[Collected data]
_ _ _
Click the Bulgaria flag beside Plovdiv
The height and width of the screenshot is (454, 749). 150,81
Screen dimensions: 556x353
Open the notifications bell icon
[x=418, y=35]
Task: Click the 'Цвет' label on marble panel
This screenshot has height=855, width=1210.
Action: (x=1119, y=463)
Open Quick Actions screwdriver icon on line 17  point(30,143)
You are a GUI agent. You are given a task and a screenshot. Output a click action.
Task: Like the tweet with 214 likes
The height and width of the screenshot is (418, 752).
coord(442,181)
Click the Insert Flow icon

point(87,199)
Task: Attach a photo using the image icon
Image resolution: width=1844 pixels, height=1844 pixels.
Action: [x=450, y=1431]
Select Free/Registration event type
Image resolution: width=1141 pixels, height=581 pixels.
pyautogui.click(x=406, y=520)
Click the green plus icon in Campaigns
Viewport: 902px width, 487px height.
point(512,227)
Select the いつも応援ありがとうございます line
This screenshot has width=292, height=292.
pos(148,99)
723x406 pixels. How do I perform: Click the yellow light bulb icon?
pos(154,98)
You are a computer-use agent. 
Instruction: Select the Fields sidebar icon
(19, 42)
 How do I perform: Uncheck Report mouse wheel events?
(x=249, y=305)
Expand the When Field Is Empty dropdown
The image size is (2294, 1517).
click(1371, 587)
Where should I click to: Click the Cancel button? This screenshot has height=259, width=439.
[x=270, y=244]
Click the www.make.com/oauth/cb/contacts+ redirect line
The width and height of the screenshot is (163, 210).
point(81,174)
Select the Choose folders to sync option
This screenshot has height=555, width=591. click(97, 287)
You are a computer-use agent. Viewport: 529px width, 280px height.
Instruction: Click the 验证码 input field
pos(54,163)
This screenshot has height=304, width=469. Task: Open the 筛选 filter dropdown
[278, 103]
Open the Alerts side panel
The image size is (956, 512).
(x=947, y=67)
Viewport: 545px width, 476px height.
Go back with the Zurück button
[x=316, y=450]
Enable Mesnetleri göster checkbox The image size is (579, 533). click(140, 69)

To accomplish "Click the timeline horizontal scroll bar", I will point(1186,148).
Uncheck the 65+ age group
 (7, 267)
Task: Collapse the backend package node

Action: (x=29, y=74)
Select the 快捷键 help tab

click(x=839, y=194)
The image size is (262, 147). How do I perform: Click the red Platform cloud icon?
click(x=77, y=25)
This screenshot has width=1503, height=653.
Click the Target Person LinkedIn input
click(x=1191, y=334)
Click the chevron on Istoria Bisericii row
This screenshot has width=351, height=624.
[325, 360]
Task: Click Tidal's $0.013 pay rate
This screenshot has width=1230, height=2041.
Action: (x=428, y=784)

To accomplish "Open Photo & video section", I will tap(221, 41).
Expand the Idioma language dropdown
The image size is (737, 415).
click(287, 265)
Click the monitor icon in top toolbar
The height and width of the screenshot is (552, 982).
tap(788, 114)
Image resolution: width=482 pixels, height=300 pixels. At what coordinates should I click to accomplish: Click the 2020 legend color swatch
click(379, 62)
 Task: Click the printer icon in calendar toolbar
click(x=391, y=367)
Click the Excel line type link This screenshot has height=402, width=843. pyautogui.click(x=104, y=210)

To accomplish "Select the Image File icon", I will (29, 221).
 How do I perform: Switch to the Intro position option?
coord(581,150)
_ _ _
[Short problem]
Please put the lines of the material above into a numbered list, starting at the line that contains "This screenshot has height=304, width=469." and ending with the line that contains "click(x=77, y=25)". Leave out any blank lines.

[Correct output]
1. This screenshot has height=304, width=469. Task: Open the 筛选 filter dropdown
2. [278, 103]
3. Open the Alerts side panel
4. The image size is (956, 512).
5. (x=947, y=67)
6. Viewport: 545px width, 476px height.
7. Go back with the Zurück button
8. [x=316, y=450]
9. Enable Mesnetleri göster checkbox The image size is (579, 533). click(140, 69)
10. To accomplish "Click the timeline horizontal scroll bar", I will point(1186,148).
11. Uncheck the 65+ age group
12.  (7, 267)
13. Task: Collapse the backend package node
14. Action: (x=29, y=74)
15. Select the 快捷键 help tab
16. click(x=839, y=194)
17. The image size is (262, 147). How do I perform: Click the red Platform cloud icon?
18. click(x=77, y=25)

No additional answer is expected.